Untuk mendukung upaya itu pula Nongkrong Sastra dan Musik Merdeka digelar di plasa gelanggang remaja tersebut, atas kerja sama antara Komunitas Sastra Indonesia (KSI) dan Komunitas Planet Senen (KoPS), serta dukungan penuh Dedy Mizwar, Misbah Yusa Biran dan Taufiq Ismail. “Senen dulu banyak melahirkan seniman besar.

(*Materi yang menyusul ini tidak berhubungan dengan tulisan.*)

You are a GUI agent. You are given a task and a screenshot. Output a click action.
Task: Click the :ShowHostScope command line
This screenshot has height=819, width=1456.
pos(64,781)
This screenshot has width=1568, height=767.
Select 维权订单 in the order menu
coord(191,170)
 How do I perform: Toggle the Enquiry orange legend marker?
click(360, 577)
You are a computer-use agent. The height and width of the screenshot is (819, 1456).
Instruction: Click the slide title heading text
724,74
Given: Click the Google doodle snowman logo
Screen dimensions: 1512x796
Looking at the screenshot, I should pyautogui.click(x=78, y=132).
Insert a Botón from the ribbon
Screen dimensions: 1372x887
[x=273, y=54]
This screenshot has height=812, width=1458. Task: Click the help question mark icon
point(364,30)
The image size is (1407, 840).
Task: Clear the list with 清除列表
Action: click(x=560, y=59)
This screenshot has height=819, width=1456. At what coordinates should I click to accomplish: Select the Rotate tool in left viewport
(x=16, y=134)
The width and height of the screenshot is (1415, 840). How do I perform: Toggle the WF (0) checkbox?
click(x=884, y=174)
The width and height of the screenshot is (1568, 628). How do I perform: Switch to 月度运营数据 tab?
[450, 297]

Di sini pula dimulainya teater modern Indonesia,” kata Misbah.

“Kegiatan ini positif sekali untuk mengembalikan citra dan fungsi kawasan Senen, bukan hanya sebagai kawasan bisnis, tapi juga oase kesenian bagi kota Jakarta,” kata walikota Jakarta Pusat Dr Hj Sylviana Murni pada sambutan yang dibacakan wakilnya, Dadang Effendi. “Kami sangat mendukung kegiatan seperti ini,” tambah Kasubdin Kebudayaan dan Pariwisata Jakarta Pusat, Bambang Subekti.

Diawali dengan diskusi bertajuk Sastra Urban dan Kemerdekaan dengan pembicara Irman Syah, Helvy Tiana Rosa, dan Agus R Sarjono, acara dipuncaki orasi sastra oleh Taufiq Ismail. Sebelum orasi, panggung diisi pentas baca puisi oleh Ahmad Sekhu, Widodo Arumdono, Diah Hadaning, Aby Nuh, Medy Loekito, Misbah Yusa Biran, Jamal D Rahman, Giyanto Subagio, dan Viddy AD Daery, serta baca cerpen oleh Yohana Gabe Threenov Siahaan.

Panggung yang dipasang di sebelah patung perjuangan kemudian diisi baca puisi, antara lain oleh Rukmi Wisnu Wardani, Mustafa Ismail, Sihar Ramses Simatupang, Amien Kamil, A Badri AQT, dan baca cerpen oleh Hamsad Rangkuti. Sejumlah penyair, seperti Imam Maarif, sempat naik ke atas balkon patung untuk membacakan sajaknya. Sejumlah grup musik, seperti Prasta dari Bogor pimpinan Uthe dengan vokalis Irma, serta performance arts Asep Sutajaya dan Abah Bopeng, menyempurnakan acara hingga larut malam.

Kesenian telah kembali menggeliat di Planet Senen, kembali menghamparkan oase sejuk di tengah kota Jakarta yang makin gerah, bising, sibuk, macet, dan penuh dekadensi moral. Semoga saja, kesenian-kesenian yang digelar di Senen adalah seni yang menjaga moral, yang mencerahkan hati nurani, dan menyempurnakan harkat serta martabat kemanusiaan publiknya, bukan yang sebaliknya.